Friday, 19 de April de 2024 ISSN 1519-7670 - Ano 24 - nº 1284

Carlos Eduardo Lins da Silva

‘O ‘foi-não foi’ ao Planalto da ex-secretária da Receita Federal Lina Vieira para falar com a ministra Dilma Rousseff resultou na exposição pública do vespeiro de grupos políticos e sindicais que lutam pelo poder no órgão.

A Folha, que deflagrou o processo ao publicar entrevista de Vieira em 9 de agosto, na qual ela disse ter-se encontrado com Rousseff a sós ‘no final do ano passado’, não tem conseguido dar a seu leitor visão clara sobre que interesses de que pessoas estão em jogo nem esclarecer se a tal reunião de fato ocorreu e qual teria sido seu conteúdo e contexto.

O assunto é mesmo complexo. A ponto de um suposto peessedebista, Everardo Maciel, atacar a ex-secretária, que agora é estandarte da oposição, e o Ipea, acusado por antigovernistas de ter sido instrumentalizado pelo PT, divulgar estudo que serve como defesa de Vieira a qual, ao tomar posse, foi considerada ferramenta do PT para ‘destucanizar’ a Receita.
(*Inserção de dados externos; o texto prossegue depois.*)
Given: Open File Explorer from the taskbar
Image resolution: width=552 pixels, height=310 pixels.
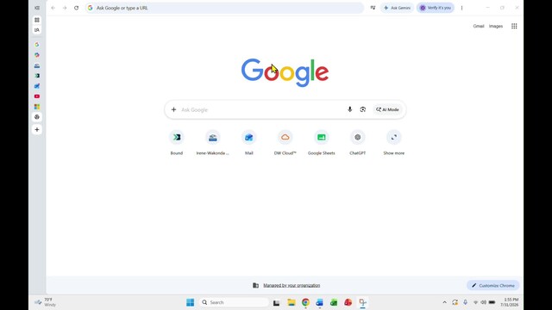Looking at the screenshot, I should coord(292,302).
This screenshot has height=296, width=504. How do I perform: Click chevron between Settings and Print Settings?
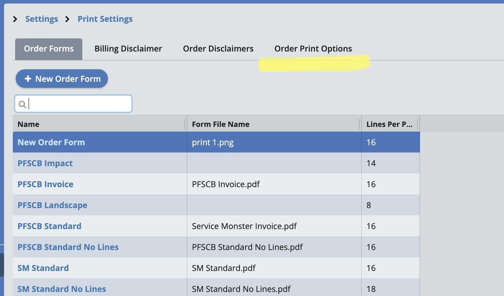67,19
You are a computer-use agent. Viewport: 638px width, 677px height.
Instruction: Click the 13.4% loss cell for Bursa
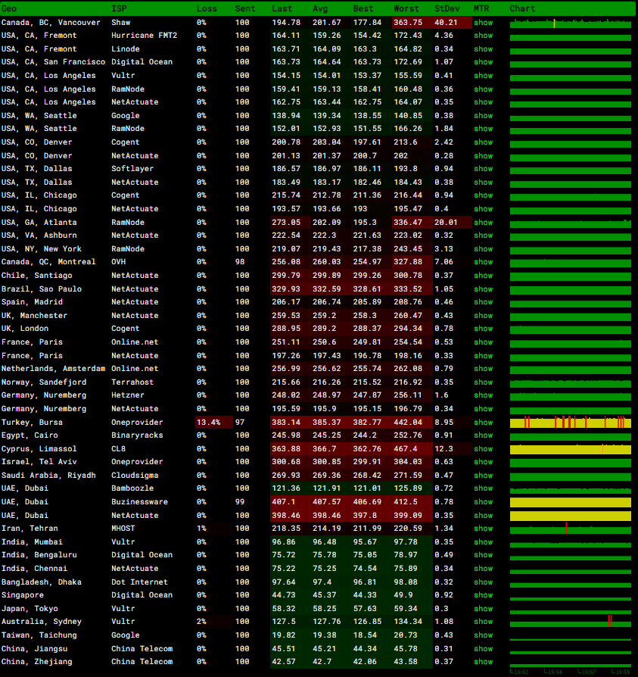coord(208,423)
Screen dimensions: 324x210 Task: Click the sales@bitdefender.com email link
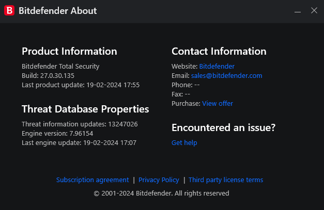coord(226,75)
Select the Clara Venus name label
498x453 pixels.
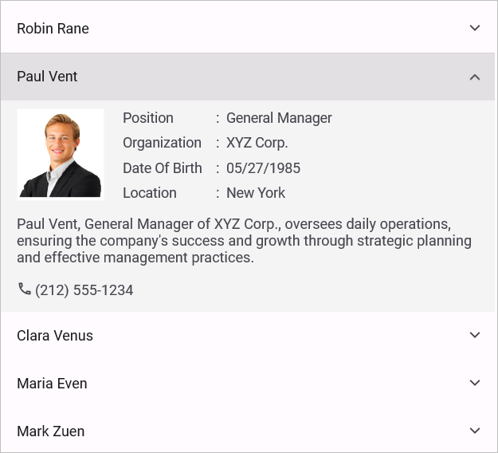[x=55, y=336]
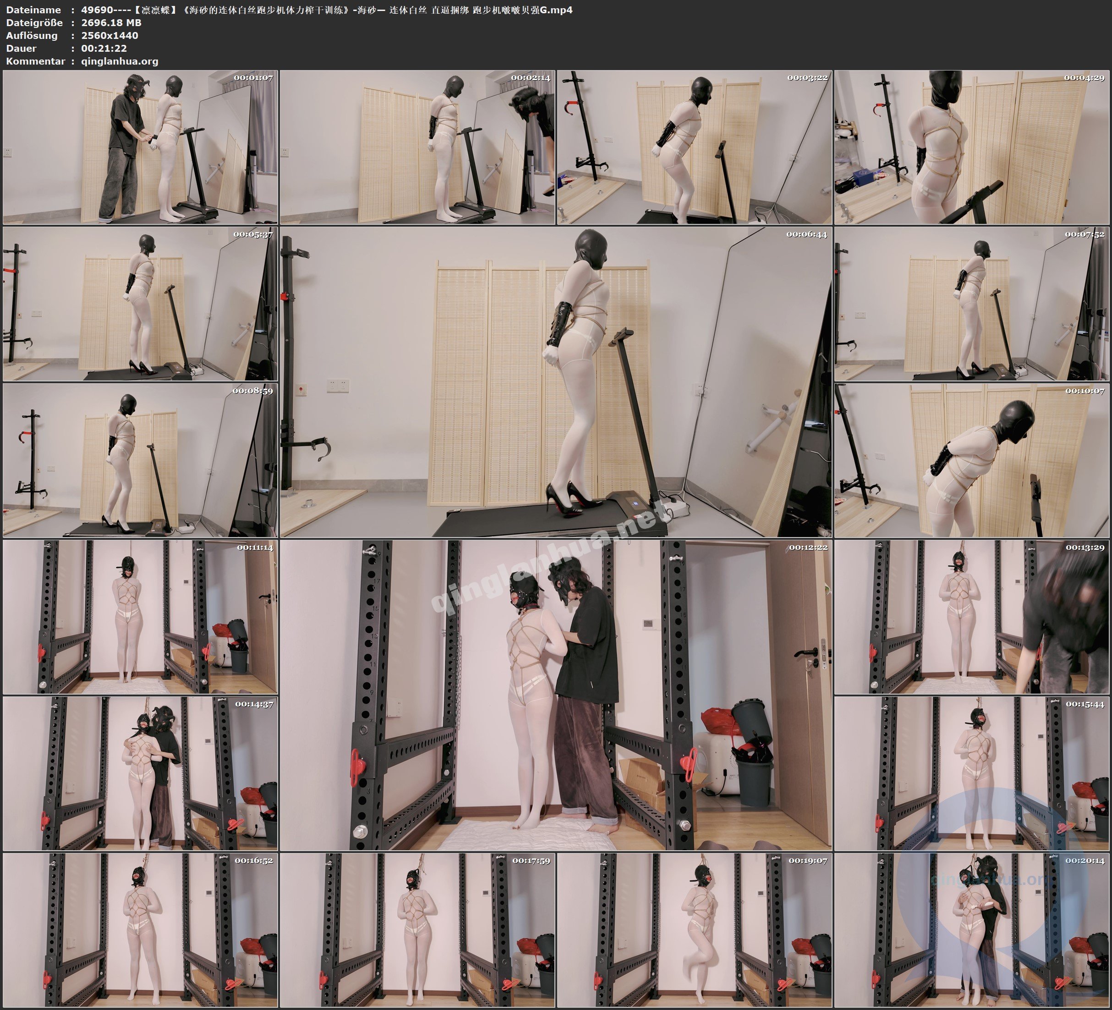Click the thumbnail timestamped 00:10:07

971,460
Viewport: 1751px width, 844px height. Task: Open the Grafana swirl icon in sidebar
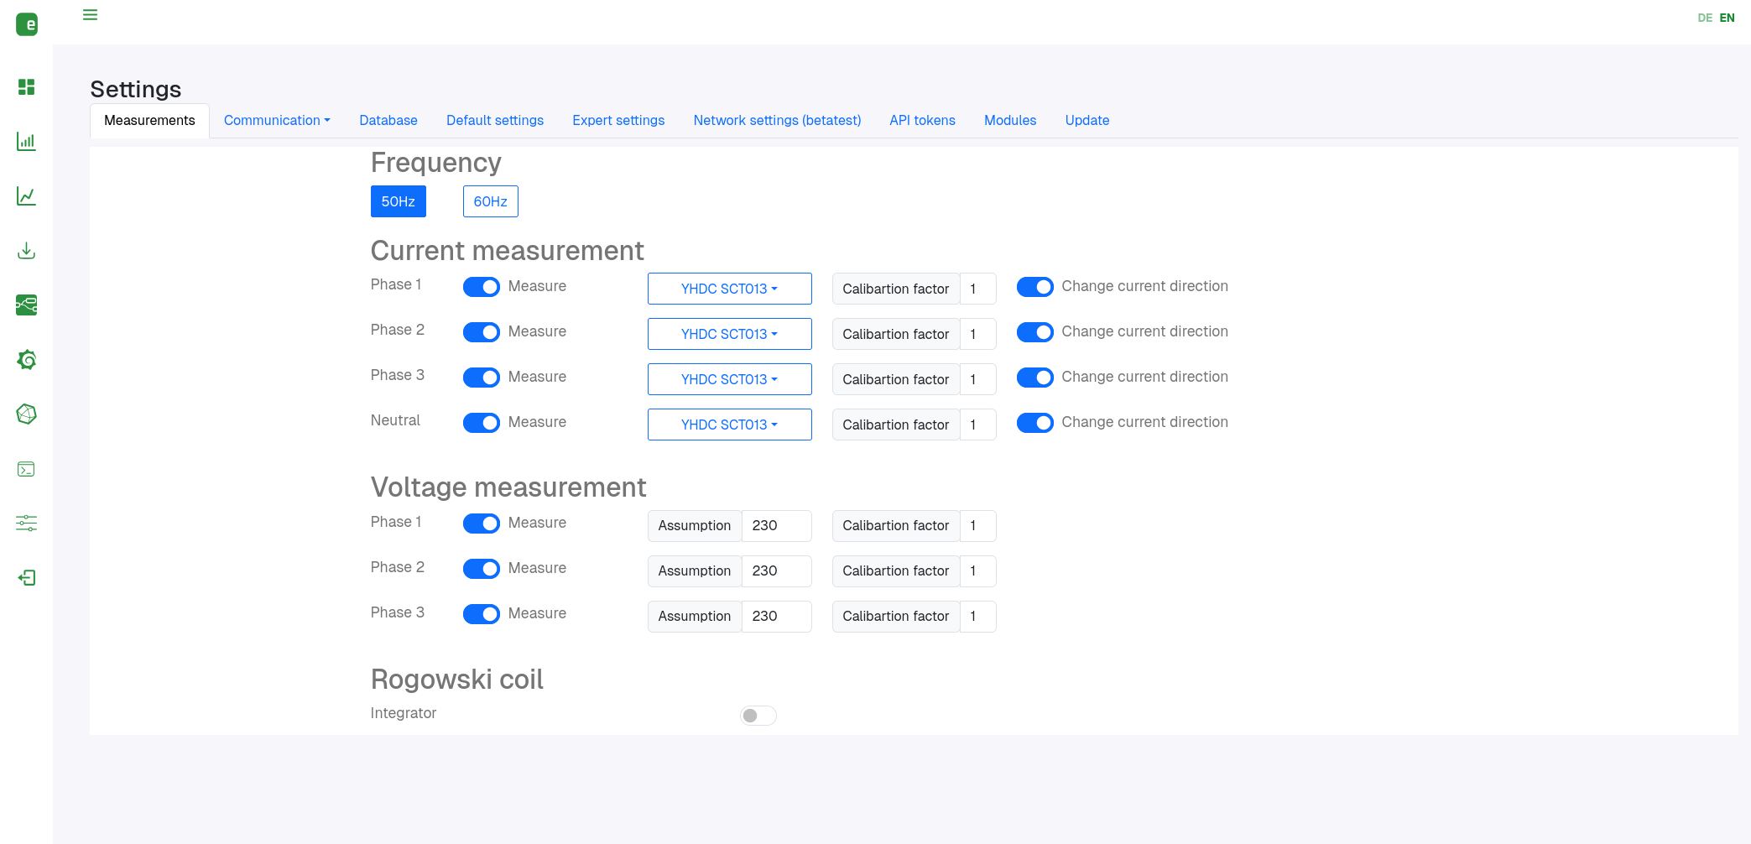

Mas é para isso que existem os meios de comunicação: explicar situações difíceis de entender e relatar episódios complicados de reconstituir com segurança. O jornal não tem sido capaz de mostrar o que distingue a gestão de Vieira das anteriores. Afirma que as exonerações ocorridas após a sua saída constituem ‘a mais grave crise da história da Receita’, mas não o comprova (por exemplo, comparando quantos funcionários de alto e médio escalões deixaram as funções quando ela assumiu).
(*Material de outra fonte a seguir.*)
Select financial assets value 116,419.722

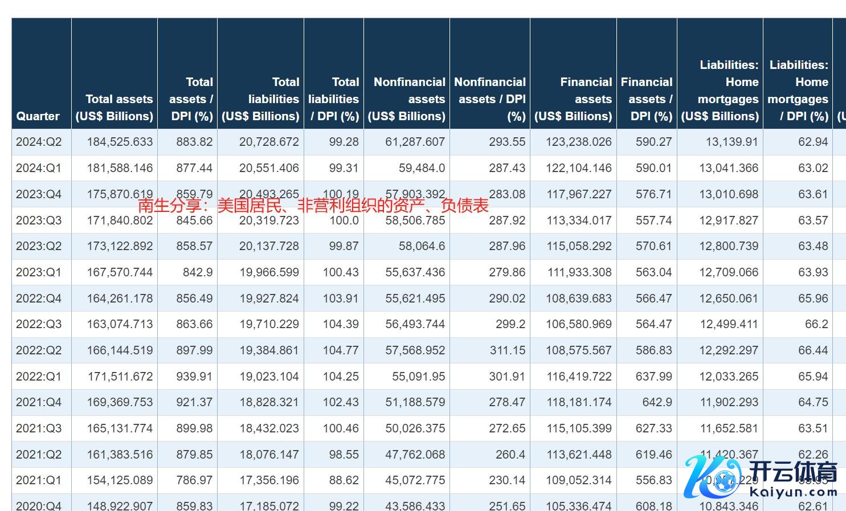[579, 377]
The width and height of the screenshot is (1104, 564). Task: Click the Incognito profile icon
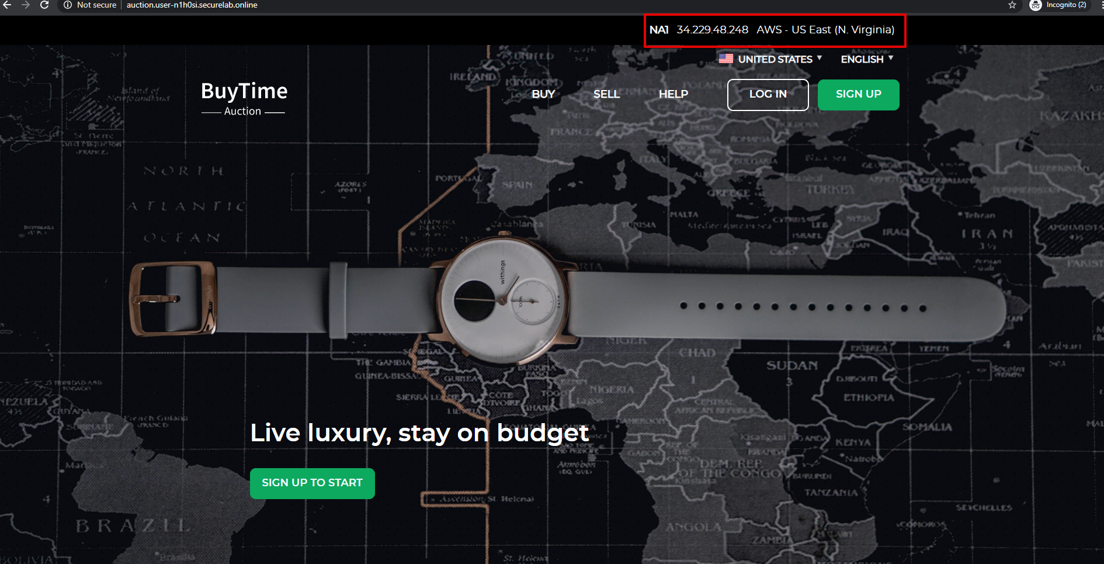1036,5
Na quinta-feira, classificou o secretário-executivo do Ministério da Fazenda, Nelson Machado, como ‘eminência parda’ da Receita, mas não o ouviu nem identificou sua posição no entrevero. Também não escutou o ex-secretário Jorge Rachid. E sua entrevista com o ex-secretário Everardo Maciel saiu com atraso, mais curta e menos enfática, em comparação com as que ele deu a outros veículos.

Também foi com atraso que o jornal noticiou que o marido de Vieira foi ministro interino do governo FHC, o que não é muito relevante, mas não deixa de ser curioso.
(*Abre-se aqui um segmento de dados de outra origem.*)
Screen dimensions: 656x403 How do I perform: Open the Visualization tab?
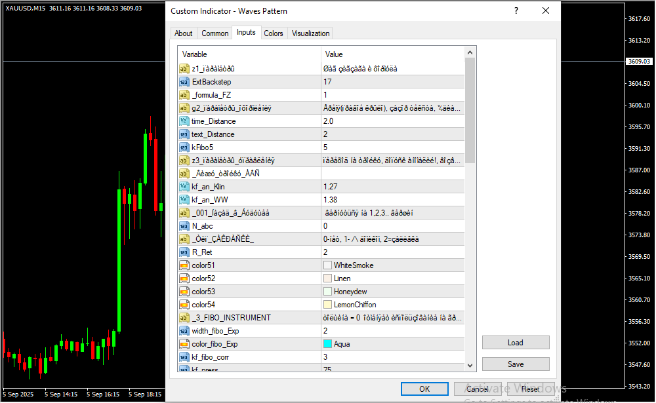pos(311,33)
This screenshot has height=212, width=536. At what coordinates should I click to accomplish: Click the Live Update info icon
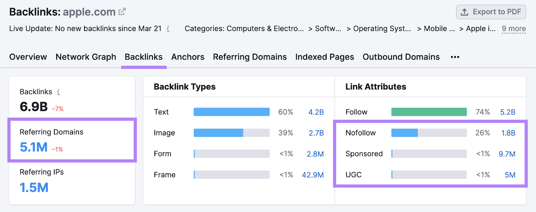[168, 29]
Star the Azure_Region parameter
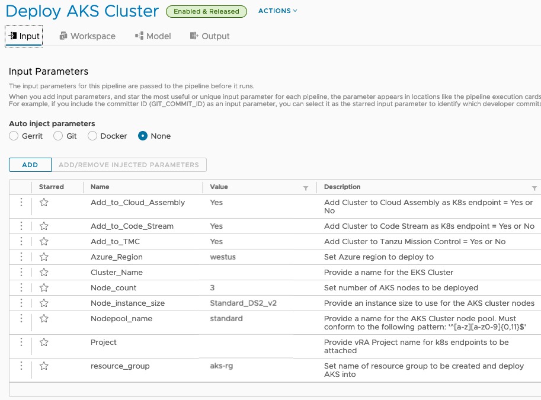This screenshot has height=400, width=541. pos(44,257)
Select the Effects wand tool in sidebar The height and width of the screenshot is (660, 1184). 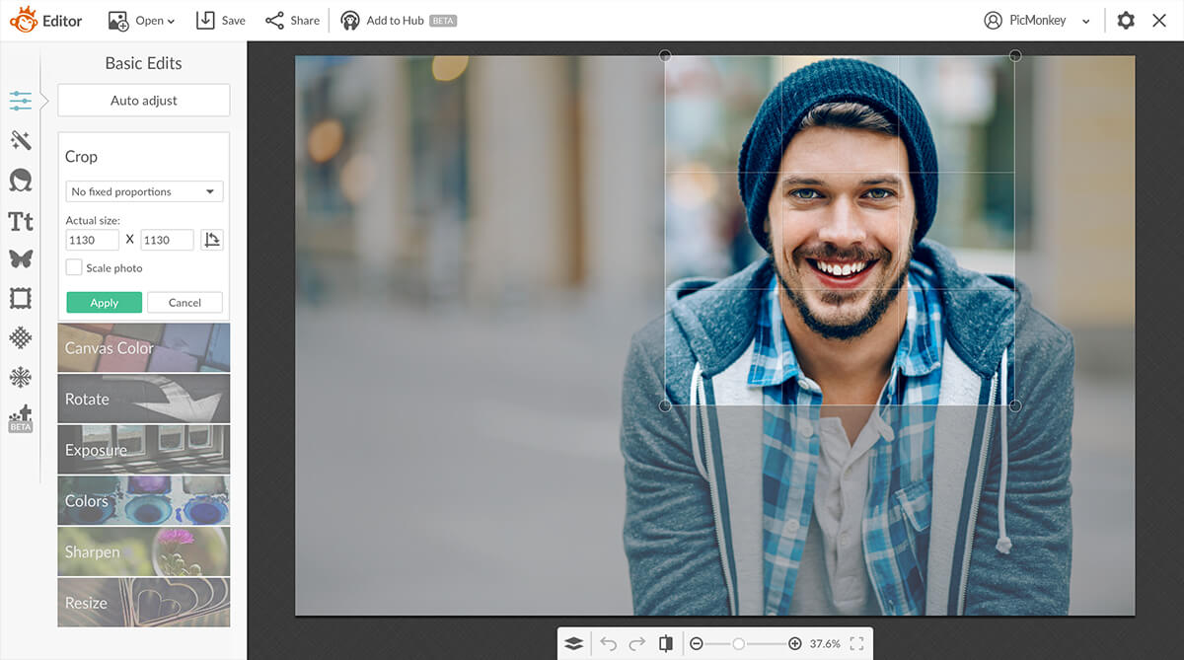(20, 140)
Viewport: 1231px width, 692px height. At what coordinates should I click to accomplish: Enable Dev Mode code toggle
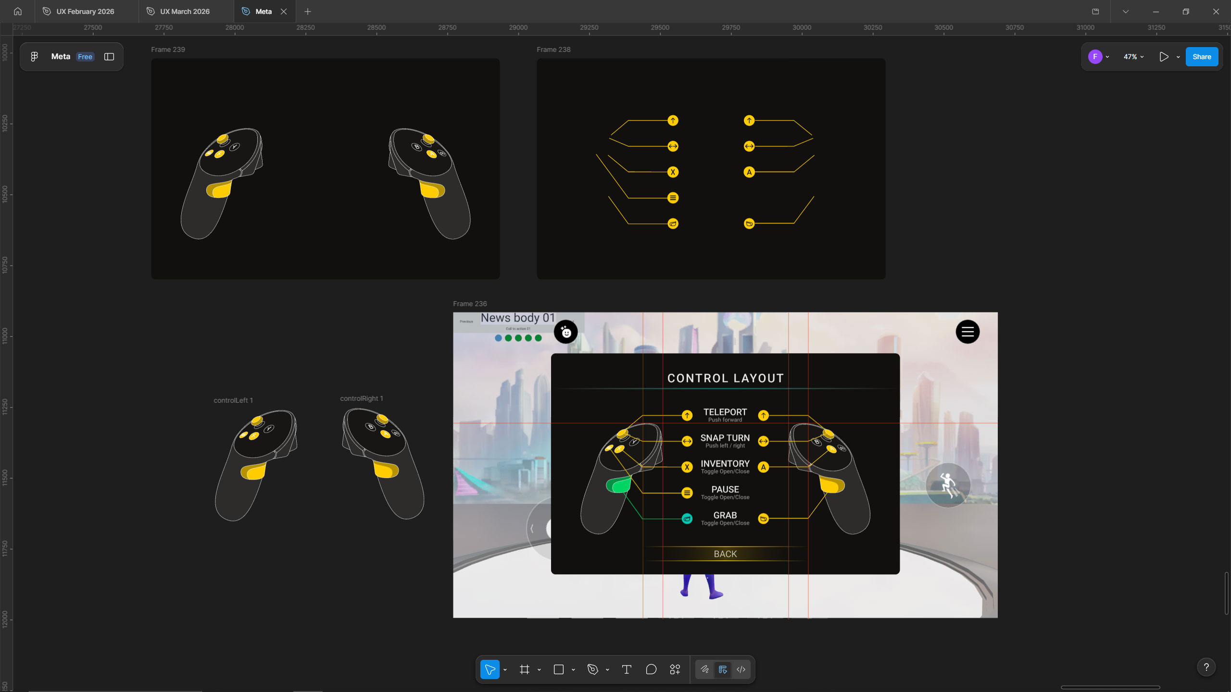click(741, 669)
A Folha também não revelou se os demissionários, que dizem ter deixado seus cargos para impedir a ‘politização’ do fisco, ficaram sem emprego ou perderam remuneração, dado que ajudaria o leitor a balizar o grau de abnegação e idealismo que lhes deve atribuir.

Passadas três semanas, ainda não se sabe quem mentiu. Estabelecer o que é mentira e se ela constitui sempre desvio ético ou às vezes pode ser admissível ou até louvável já ocupou as mentes dos maiores filósofos, que não chegaram a consenso, como revela o interessante livro recomendado abaixo.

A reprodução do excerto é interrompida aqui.